Side effects of alpha-1 adrenergic receptor blockers


Vignette: A 42-year-old woman presents to the clinic with complaints of generalized weakness, fatigue and palpitations. She has a past medical history of hypertension and hyperthyroidism. She reports that she had been taking an antihypertensive medication regularly but recently stopped it due to a dry cough. Her blood pressure is 150/90 mm Hg and pulse rate is 110/min. The clinician decides to restart her on a different antihypertensive medication and prescribes a drug that selectively blocks the alpha-1 adrenergic receptors.

Question: Which of the following side effects is the patient most likely to experience from the newly prescribed antihypertensive medication?

## MATERIAL SHOWN
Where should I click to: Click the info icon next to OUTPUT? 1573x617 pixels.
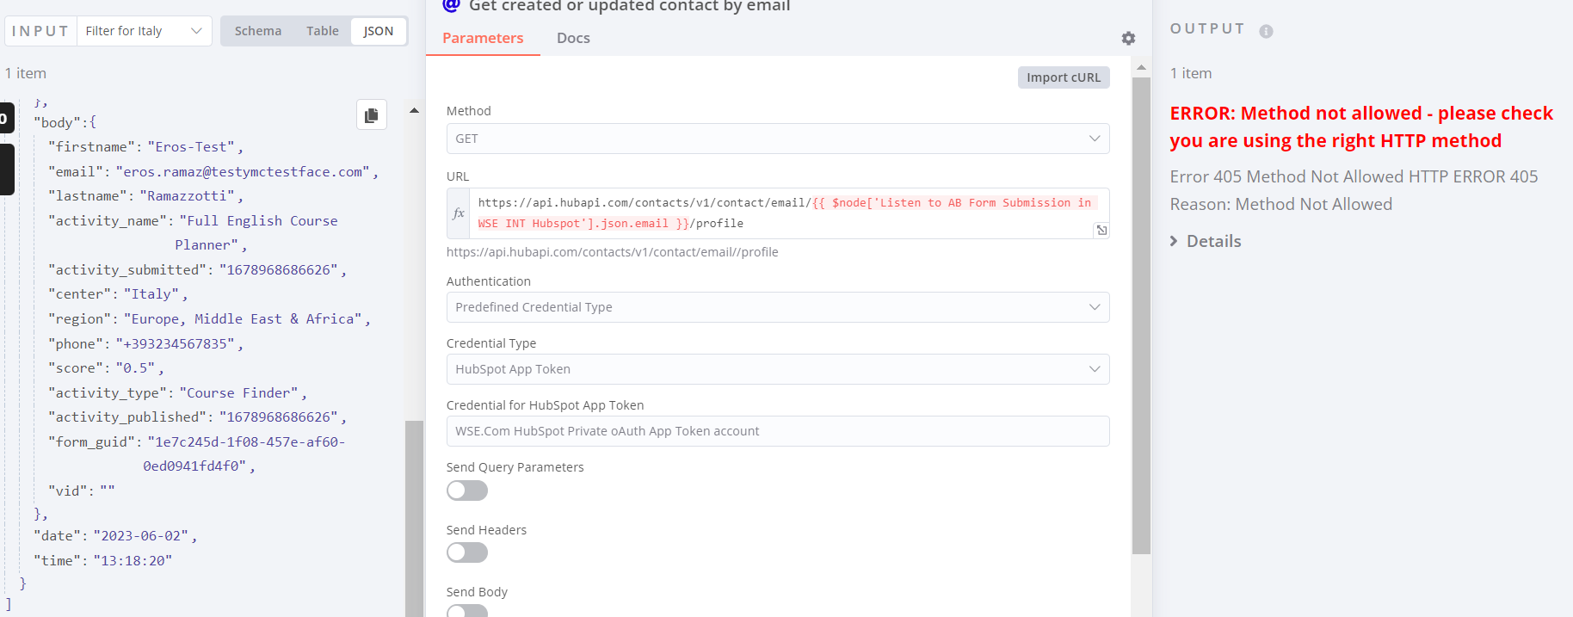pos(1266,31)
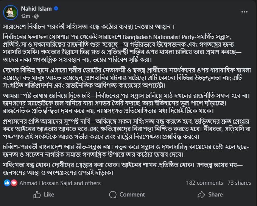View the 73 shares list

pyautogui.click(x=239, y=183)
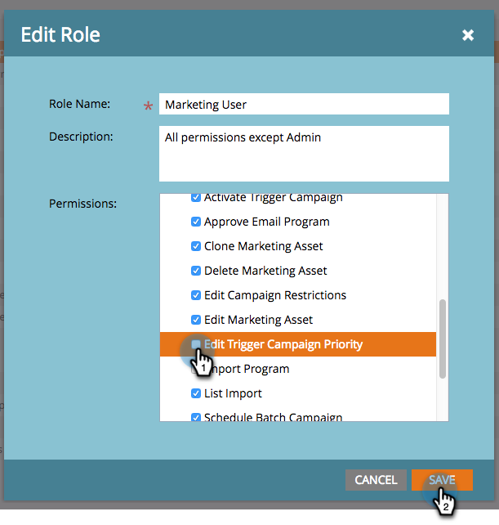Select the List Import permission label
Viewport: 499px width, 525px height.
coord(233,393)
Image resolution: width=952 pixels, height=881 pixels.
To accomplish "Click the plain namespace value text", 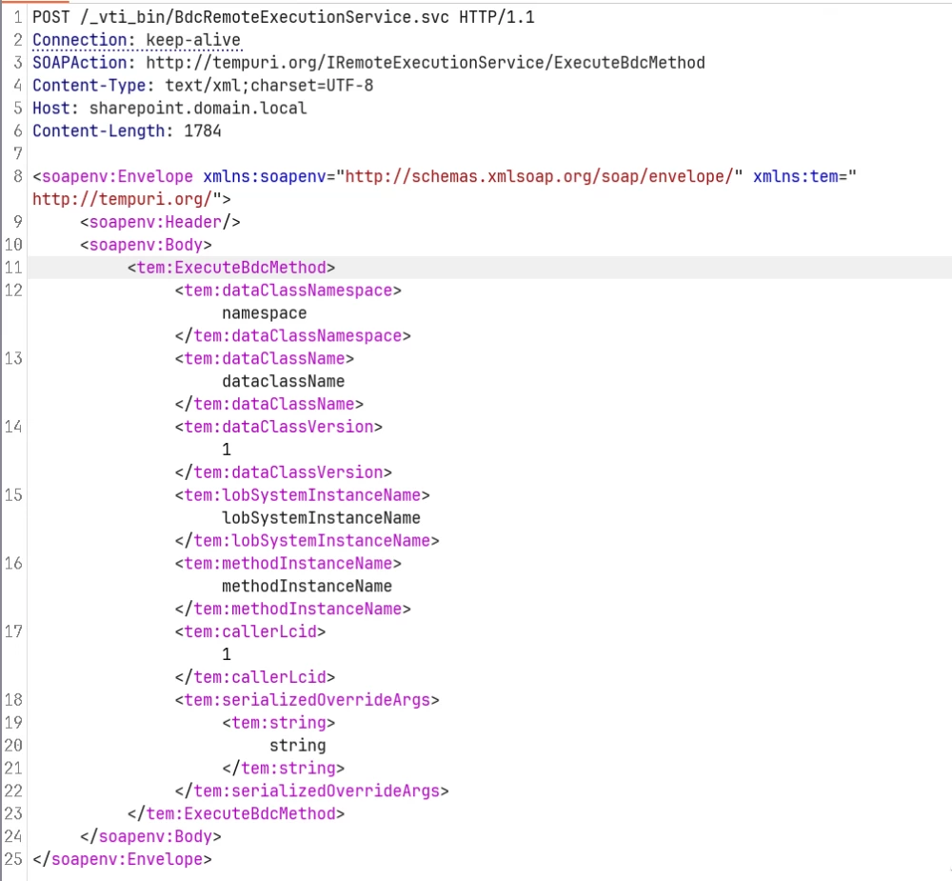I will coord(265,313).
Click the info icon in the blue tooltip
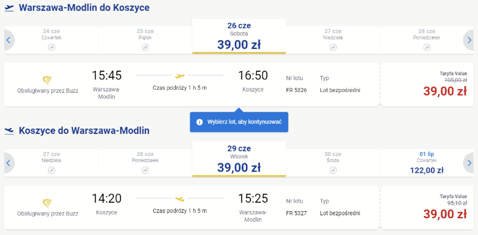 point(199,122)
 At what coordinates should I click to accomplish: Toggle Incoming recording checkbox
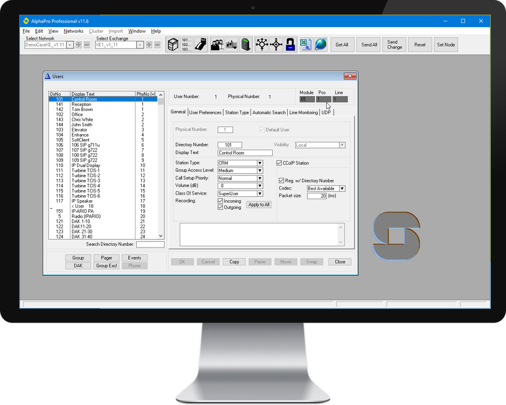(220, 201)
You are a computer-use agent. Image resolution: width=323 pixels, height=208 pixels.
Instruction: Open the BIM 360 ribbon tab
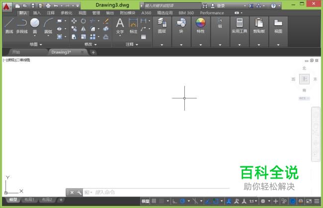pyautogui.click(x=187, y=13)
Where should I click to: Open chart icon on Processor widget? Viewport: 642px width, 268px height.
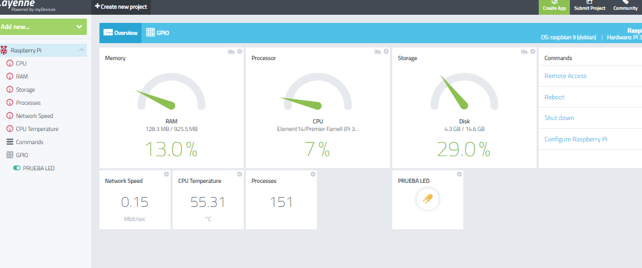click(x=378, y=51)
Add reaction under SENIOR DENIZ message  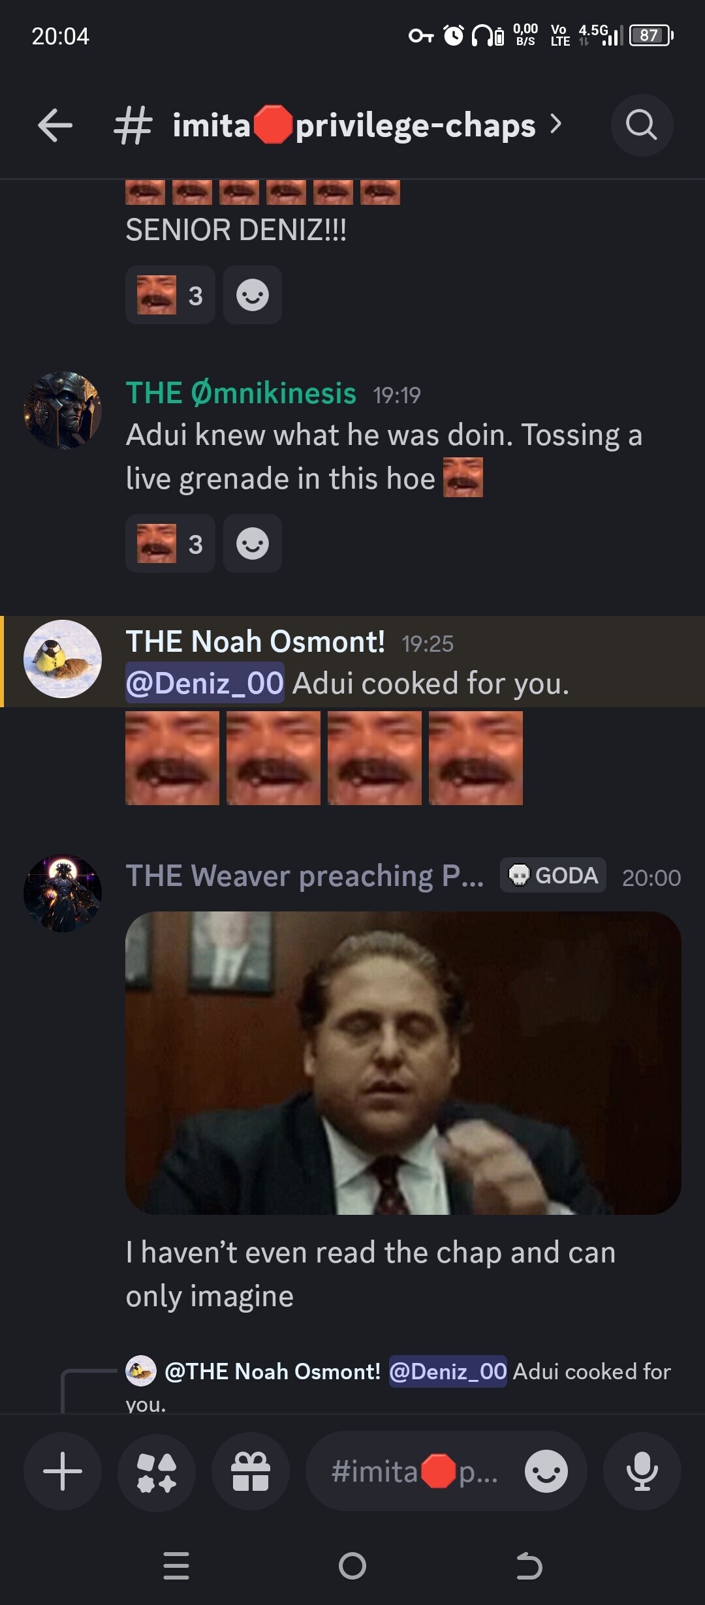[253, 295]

==

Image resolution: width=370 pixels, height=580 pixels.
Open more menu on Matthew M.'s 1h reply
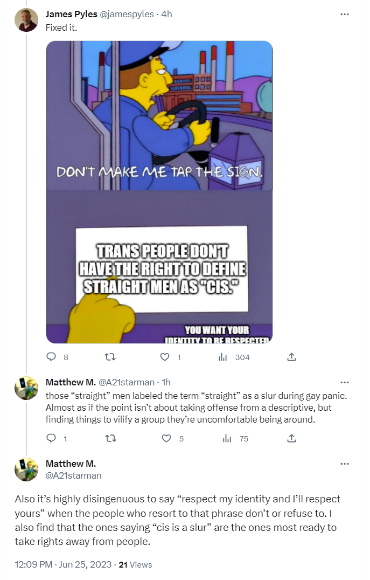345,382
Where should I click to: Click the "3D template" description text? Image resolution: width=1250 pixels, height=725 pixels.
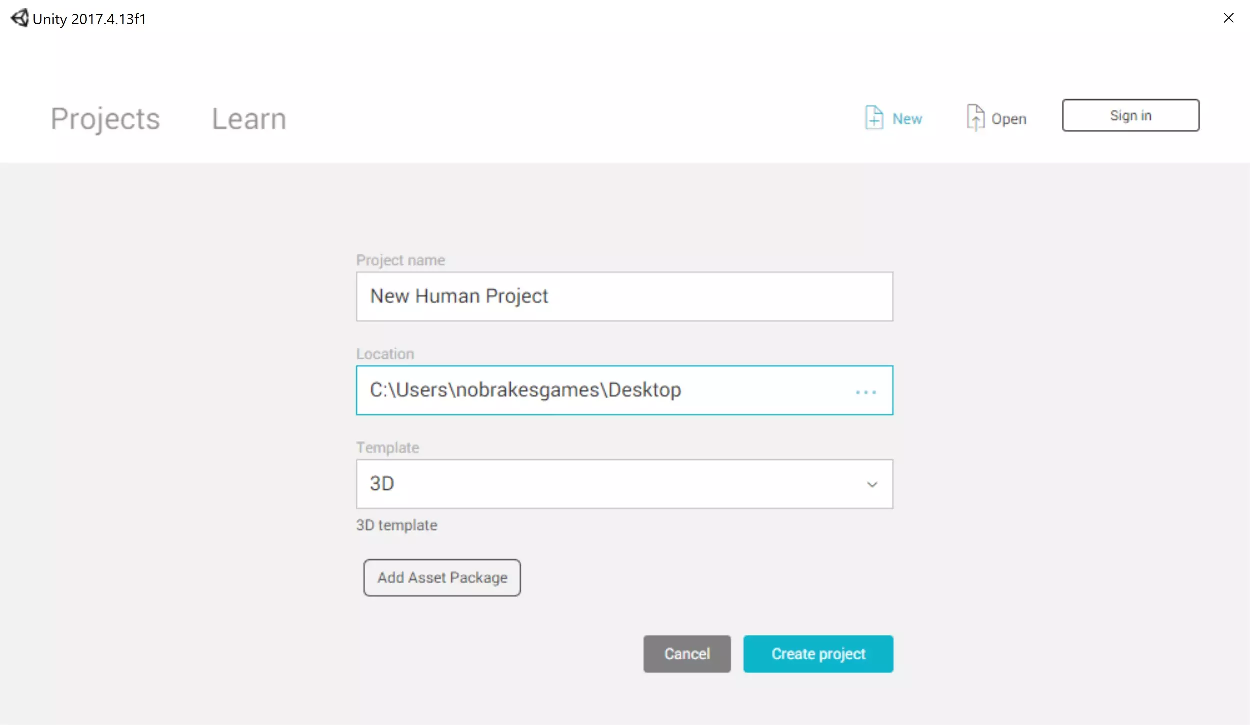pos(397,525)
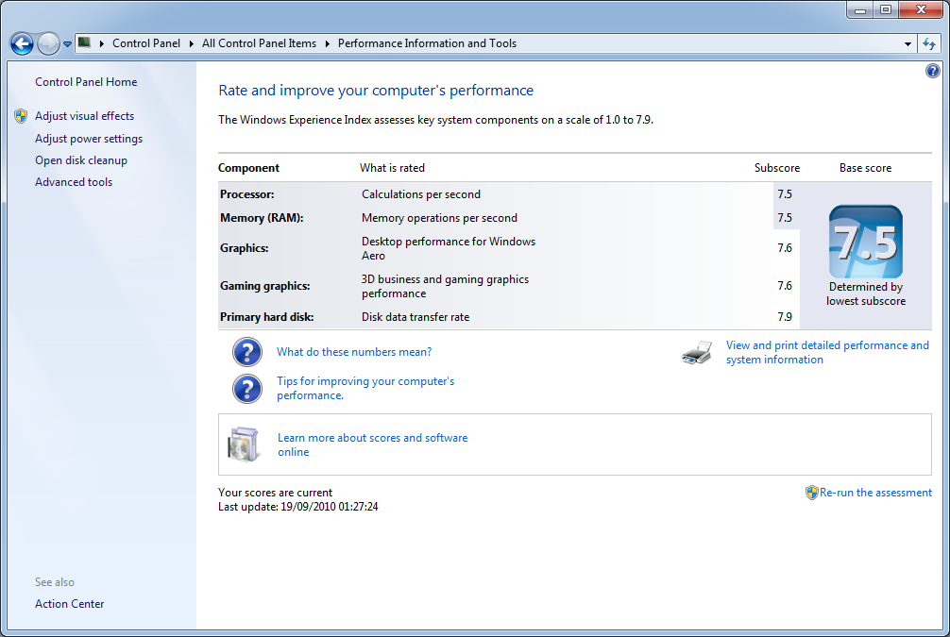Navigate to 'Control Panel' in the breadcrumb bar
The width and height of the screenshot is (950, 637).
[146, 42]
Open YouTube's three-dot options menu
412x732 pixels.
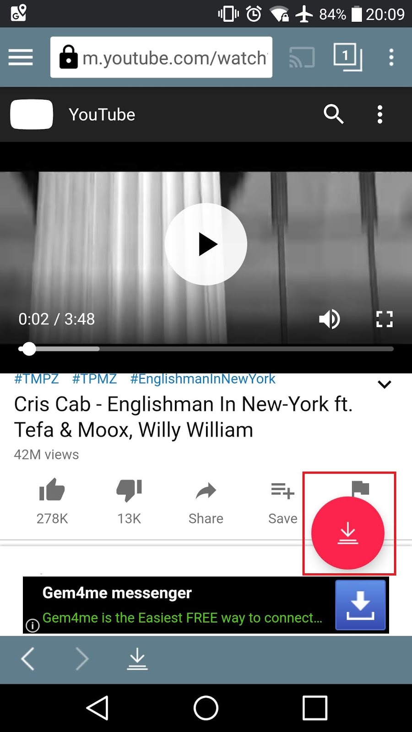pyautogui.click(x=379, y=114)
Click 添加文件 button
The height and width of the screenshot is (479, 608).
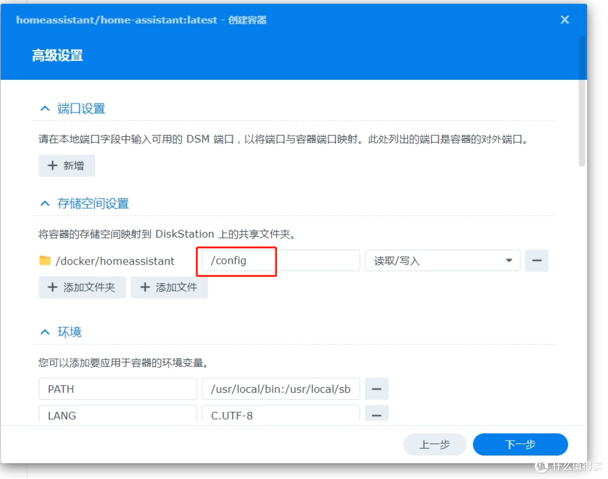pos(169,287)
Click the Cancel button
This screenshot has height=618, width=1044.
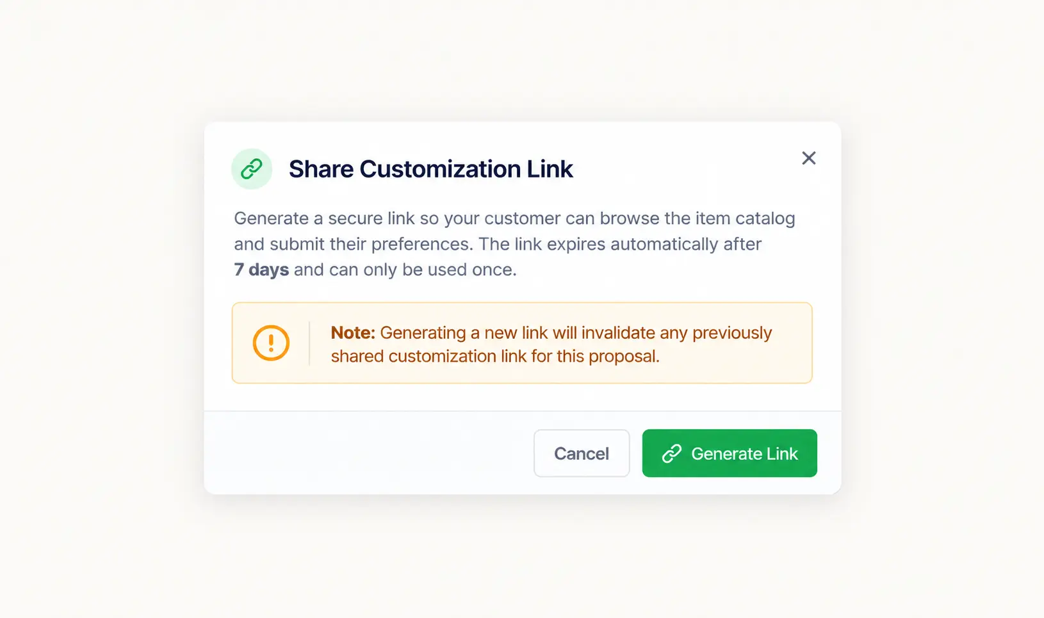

## WORK INSTRUCTIONS
Take the text on side effects of alpha-1 adrenergic receptor blockers further, starting right after its final question. The items have nothing to do with what is asked here.

## WRITTEN ANSWER
A) Bronchospasm

B) Hyperkalemia

C) Orthostatic hypotension

D) Peptic ulcers

E) Tinnitus


C) Orthostatic hypotension


The patient was previously on an ACE inhibitor, which can cause a dry cough, and is now being started on an alpha-1 adrenergic receptor blocker for her hypertension. Alpha-1 adrenergic receptor blockers such as prazosin, terazosin, and doxazosin are often used in the management of hypertension. These drugs block the alpha-1 adrenergic receptors on the vascular smooth muscles, causing vasodilation and a decrease in peripheral vascular resistance, which helps lower blood pressure. However, one of the common side effects of these drugs is orthostatic hypotension due to the sudden decrease in systemic vascular resistance. This can cause symptoms such as dizziness and fainting, particularly when the patient stands up from a sitting or lying position.